In 1764, when Parliament passed the Sugar Act, Adams wrote one of the first major American arguments that taxation without representation was unconstitutional. When the Stamp Act followed in 1765, he organized the Boston resistance, helped grow the Sons of Liberty, and pioneered something new in politics: he turned the Boston town meeting into a weapon, a place where ordinary tradesmen voted on questions of empire.
He wrote constantly. Under more than 25 different pseudonyms, Vindex, Candidus, Determinatus, Populus, and on and on, he flooded Boston newspapers with essays attacking British policy. Loyalists complained that fishermen and dockworkers were now debating constitutional theory in taverns. That was Sam Adams's doing.
After the Boston Massacre in 1770, he stood in front of the royal lieutenant governor and demanded every British soldier be removed from Boston. Not some. All. The governor caved. The troops left. His younger cousin John then defended those same soldiers in court, and Sam never held it against him. They were running the same revolution from opposite ends.

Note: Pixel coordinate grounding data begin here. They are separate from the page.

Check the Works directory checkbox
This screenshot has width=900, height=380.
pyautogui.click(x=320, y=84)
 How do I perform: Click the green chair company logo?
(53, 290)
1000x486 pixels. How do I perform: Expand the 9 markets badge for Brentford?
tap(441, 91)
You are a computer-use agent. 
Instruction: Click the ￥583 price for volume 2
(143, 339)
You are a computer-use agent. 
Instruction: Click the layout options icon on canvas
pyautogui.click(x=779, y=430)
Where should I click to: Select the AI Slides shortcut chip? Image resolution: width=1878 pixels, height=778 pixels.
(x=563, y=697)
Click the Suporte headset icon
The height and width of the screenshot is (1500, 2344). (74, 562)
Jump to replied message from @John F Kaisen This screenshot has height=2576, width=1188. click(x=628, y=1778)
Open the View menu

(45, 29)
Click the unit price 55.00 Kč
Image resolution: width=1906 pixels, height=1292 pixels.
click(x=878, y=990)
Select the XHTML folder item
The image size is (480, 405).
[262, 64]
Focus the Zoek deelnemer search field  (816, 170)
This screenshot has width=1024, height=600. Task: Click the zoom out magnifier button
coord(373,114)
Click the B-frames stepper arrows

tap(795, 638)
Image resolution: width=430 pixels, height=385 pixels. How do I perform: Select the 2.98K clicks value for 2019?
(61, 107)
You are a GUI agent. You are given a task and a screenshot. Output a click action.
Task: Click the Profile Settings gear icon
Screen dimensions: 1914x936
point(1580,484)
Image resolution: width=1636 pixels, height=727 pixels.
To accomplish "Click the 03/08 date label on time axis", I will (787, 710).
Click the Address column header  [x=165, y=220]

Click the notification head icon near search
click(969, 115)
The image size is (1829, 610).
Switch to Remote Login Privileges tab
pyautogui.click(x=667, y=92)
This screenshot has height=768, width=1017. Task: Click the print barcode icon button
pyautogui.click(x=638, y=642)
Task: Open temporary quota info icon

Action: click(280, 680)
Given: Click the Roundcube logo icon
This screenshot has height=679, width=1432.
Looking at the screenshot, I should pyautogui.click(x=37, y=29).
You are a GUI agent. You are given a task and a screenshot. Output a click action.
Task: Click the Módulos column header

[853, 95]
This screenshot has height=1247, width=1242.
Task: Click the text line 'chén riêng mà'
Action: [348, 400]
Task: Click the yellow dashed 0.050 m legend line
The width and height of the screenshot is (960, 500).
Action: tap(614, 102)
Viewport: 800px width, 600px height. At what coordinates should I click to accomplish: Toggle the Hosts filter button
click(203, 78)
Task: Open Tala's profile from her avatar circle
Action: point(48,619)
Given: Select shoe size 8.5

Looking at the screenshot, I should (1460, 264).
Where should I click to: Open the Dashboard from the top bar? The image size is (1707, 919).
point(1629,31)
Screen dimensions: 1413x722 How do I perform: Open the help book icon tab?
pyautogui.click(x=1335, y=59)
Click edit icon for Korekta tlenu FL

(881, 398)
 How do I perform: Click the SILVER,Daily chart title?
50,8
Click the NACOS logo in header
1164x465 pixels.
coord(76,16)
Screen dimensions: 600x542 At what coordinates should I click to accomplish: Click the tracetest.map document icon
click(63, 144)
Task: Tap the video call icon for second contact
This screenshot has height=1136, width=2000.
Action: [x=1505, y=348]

In 1772, Sam Adams invented the system that made the Revolution possible: the Committees of Correspondence. He organized a network of patriot writers in every Massachusetts town who exchanged letters, news, and grievances. Other colonies copied it. Within two years, an unofficial shadow government stretched from New Hampshire to Georgia, faster and better informed than the British administration trying to govern it. It was, in effect, the internet of the American Revolution, and one man designed it.
Then came the tea.
On December 16, 1773, after a final mass meeting at the Old South Meeting House, Sam Adams reportedly stood and said, "This meeting can do nothing more to save the country." It is widely believed to have been the signal. Within minutes, men disguised as Mohawks marched to Griffin's Wharf and threw 342 chests of British tea into Boston Harbor. Adams did not put on a costume or board the ships. He didn't need to. He had built the crowd that did.
Britain responded with the Coercive Acts, shutting down the port of Boston and rewriting the Massachusetts charter. Adams used the crisis to summon the First Continental Congress.
On the night of April 18, 1775, British troops marched out of Boston with two missions: seize the patriot weapons stockpiled at Concord, and capture Samuel Adams and John Hancock, who were hiding in a parsonage in Lexington. Paul Revere rode ahead to warn them. They slipped into the woods minutes before the redcoats arrived. As the first shots of the Revolutionary War cracked behind him on Lexington Green, Adams is said to have turned to Hancock and exclaimed, "What a glorious morning for America."
He signed the Declaration of Independence the next year. He helped write the Massachusetts Constitution of 1780, the oldest functioning written constitution in the world, still in force today.
After the war, the firebrand became an elder statesman. He opposed the new U.S. Constitution at first because it had no Bill of Rights, then supported ratification once one was promised. He served as Lieutenant Governor under John Hancock, then as Governor of Massachusetts from 1794 to 1797. He watched his younger cousin John serve as the second President of the United States while he ran the state where the whole story had started.
By the end, the tremor in his hands was so severe his wife Betsy had to write his letters for him. He spent his last years quietly in Boston, in the same plain coat, in the same plain house, talking about scripture and republics.
He died on October 2, 1803, in genteel poverty. His funeral procession was the largest Boston had ever seen.
The brewery wasn't his. The beer is just a name. The country is the monument.